▸ DOCUMENT EXCERPT:
++++++

Friday, October 2, 2020

Let's Bust a Recap : Their Eyes Were Watching God

I feel like I have a lot of things to say about this book, and where do I even start? 

A brief history on how I acquired this book and why I even wanted to read it in the first place? 

You know me so well. 

Honestly, I couldn't tell you the first time I ever heard of Their Eyes Were Watching God. The title has always been a familiar one to me, and much like Rebecca by Daphne du Maurier, it kept popping up on those Must-Read-Before-Death lists I'm so fond of looking over. Incidentally, I bought this book and Rebecca on the same trip to The Book Shelter back in the summer of 2018. And as is often the case, it went straight to a cozy spot on my bookshelf and sat there for almost two years before I got around to reading it. 

Their Eyes Were Watching God was not on my 2020 book list but during the dumpster fire that was Aprilthe month where I read six books that were not on my book list and zero that were—Their Eyes Were Watching God somehow sneaked its way into my hands and quickly joined the pile of books in my reading corner that would be "coming to the blog soon" in May. Well, if five months later somehow qualifies as "soon," I guess we're doing all right. 

To start, I'm going to borrow the overview from the National Endowment of the Arts website:
To call Zora Neale Hurston's Their Eyes Were Watching God an "African American feminist classic" may be an accurate statement—it is certainly a frequent statement—but it is a misleadingly narrow and rather dull way to introduce a vibrant and achingly human novel. The syncopated beauty of Hurston's prose, her remarkable gift for comedy, the sheer visceral terror of the book's climax, all transcend any label that critics have tried to put on this remarkable work. First published amid controversy in 1937, then rescued from obscurity four decades later, the novel narrates Janie Crawford's ripening from a vibrant, but voiceless, teenage girl into a woman with her finger on the trigger of her own destiny. Although Hurston wrote the novel in only seven weeks, Their Eyes Were Watching God breathes and bleeds a whole life's worth of urgent experience.

++++++

▸ COLLECTED MATERIAL:
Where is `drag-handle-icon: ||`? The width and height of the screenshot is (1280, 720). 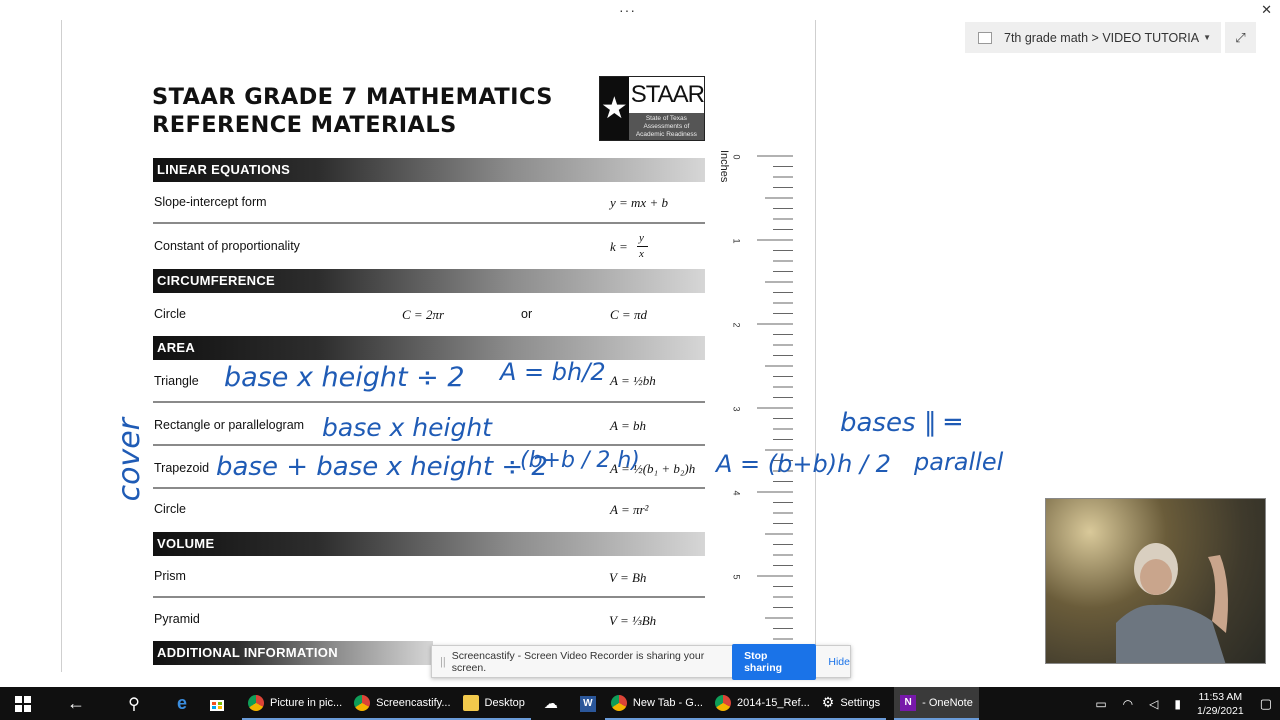
drag-handle-icon: || is located at coordinates (443, 662).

++++++

▸ EXERCISES:
[1] In the book recap, reproduce the text starting with "Friday, October 2, 2020" and going on through "I even start?", swapping "Friday" for "Saturday".
[2] Can you turn the book recap's paragraph beginning "Honestly, I couldn't tell you" into a short bulleted list that keeps its main facts?

▸ OUTPUTS BY TASK:
[1]
Saturday, October 2, 2020

Let's Bust a Recap : Their Eyes Were Watching God

I feel like I have a lot of things to say about this book, and where do I even start?

[2]
- The writer can't recall first hearing of Their Eyes Were Watching God, but the title always felt familiar.
- Like Rebecca by Daphne du Maurier, it kept showing up on Must-Read-Before-Death lists.
- The writer bought both books on the same trip to The Book Shelter in summer 2018.
- The book then sat on the bookshelf for almost two years before the writer read it.